Nursing Homes for People of Color: Still Segregated, Still Unequal

U.S. Healthcare

If Martin Luther King, Jr. was alive today, he would be 86. If he was like many elderly black Americans, he might well end up in a nursing home ranked lower in quality and with less well-trained nursing staff than a nursing home that many white Americans reside in. The facility would likely house a disproportionately larger proportion of people of color and on Medicaid than higher-quality nursing homes.

The disparities are easy to miss. After all, what happens in nursing homes stays in nursing homes, invisible to the rest of us. The only ones who see what’s going on are the patients, family and friends, and staff. If people report lousy conditions in the homes, nursing homes often vilify them. In fact, some would argue that the industry hides behind a smokescreen of patient privacy. Yes, there are inspections. Are they sufficient to drive equal care? Apparently not. Overall, the nursing home industry has changed little in terms of providing quality care for minority elders on par with what white elders get.

Documentation of inequality in long term care for minority elders dates back to enactment of Title VI of the Civil Rights Act and the passage of Medicare in 1966, which prohibited segregation in health facilities that accepted federal funds. In 1981, an Institute of Medicine report addressed the issue of segregated care in nursing homes. The hospital industry was forced to integrate to some degree at least, but nursing homes have been left largely alone.

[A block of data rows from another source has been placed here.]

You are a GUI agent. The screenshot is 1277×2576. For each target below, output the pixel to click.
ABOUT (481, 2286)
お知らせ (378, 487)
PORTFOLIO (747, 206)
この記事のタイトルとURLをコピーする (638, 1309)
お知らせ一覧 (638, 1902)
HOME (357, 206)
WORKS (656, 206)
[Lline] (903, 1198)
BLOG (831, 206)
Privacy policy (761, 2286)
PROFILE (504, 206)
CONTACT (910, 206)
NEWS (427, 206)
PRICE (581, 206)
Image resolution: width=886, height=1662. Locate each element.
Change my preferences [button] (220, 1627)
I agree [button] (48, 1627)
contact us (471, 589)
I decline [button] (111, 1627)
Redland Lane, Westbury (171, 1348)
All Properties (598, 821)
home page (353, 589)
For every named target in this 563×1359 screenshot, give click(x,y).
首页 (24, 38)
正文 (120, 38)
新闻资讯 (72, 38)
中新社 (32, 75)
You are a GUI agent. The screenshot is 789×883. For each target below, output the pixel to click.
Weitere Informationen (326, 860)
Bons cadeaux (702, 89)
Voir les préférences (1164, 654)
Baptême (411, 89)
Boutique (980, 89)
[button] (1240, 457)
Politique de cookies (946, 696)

Contrary to stereotypes, a large Commonwealth Fund analysis led by Vincent Mor, PhD, from the Department of Community Health at Brown University, found that segregation was lowest in the South and highest in the Midwest (Wisconsin, Missouri, Michigan, Indiana, and Ohio). The study found that Cleveland, Ohio, followed closely by Gary, Indiana, were the most segregated cities for nursing homes. Additionally, black elders tended to be in nursing homes in the lowest quarter of quality ratings. Blacks were 1.7 times as likely as white Americans to reside in a nursing home that was subsequently thrown out of the Medicare and Medicaid programs because of poor quality and 2.64 times as likely to be in a facility housing predominantly Medicaid residents. Elderly black Americans are not the only groups at increased risk of going to a poor-quality nursing home. So are elderly Hispanics and probably many other groups not cited here.

The proliferation of for-profit nursing homes in an industry that was once largely nonprofit has also had adverse impacts. In this study, for-profit nursing homes have been found to have lower RN staff intensity and lower RN skill mix than nonprofits, jeopardizing patient care. Poor people on Medicaid are going to for-profit nursing homes at far greater rates in many parts of the country.

This post is a snapshot of one part of long term care, which is an immense, complex topic.

Readers would be misguided if they thought that disparities are concentrated in the Midwest and do not persist elsewhere. These two anecdotes, though not data, are telling. Friends of mine recently watched in tears as a dear African American male friend landed for a long stay in a one-star nursing home in New Jersey. The nursing home housed people of color on Medicaid primarily. My friends were inconsolable when they returned from a visit, quick to call it a “crowded, smelly, dumping ground.” I learned of another story from an older African American woman from Queens NY, a New York City government retiree. I worked with her for many years. When she felt that she could no longer keep up her house, she could not find a satisfactory long term care residence to move into. She never left home: her health deteriorated and eventually, she died at home.

These stark realities are shameful. It’s 2015. We can quibble about statistics, question cause, effect, or association, but outrage, remedies, and stiff penalties and incentives for change are desperately needed.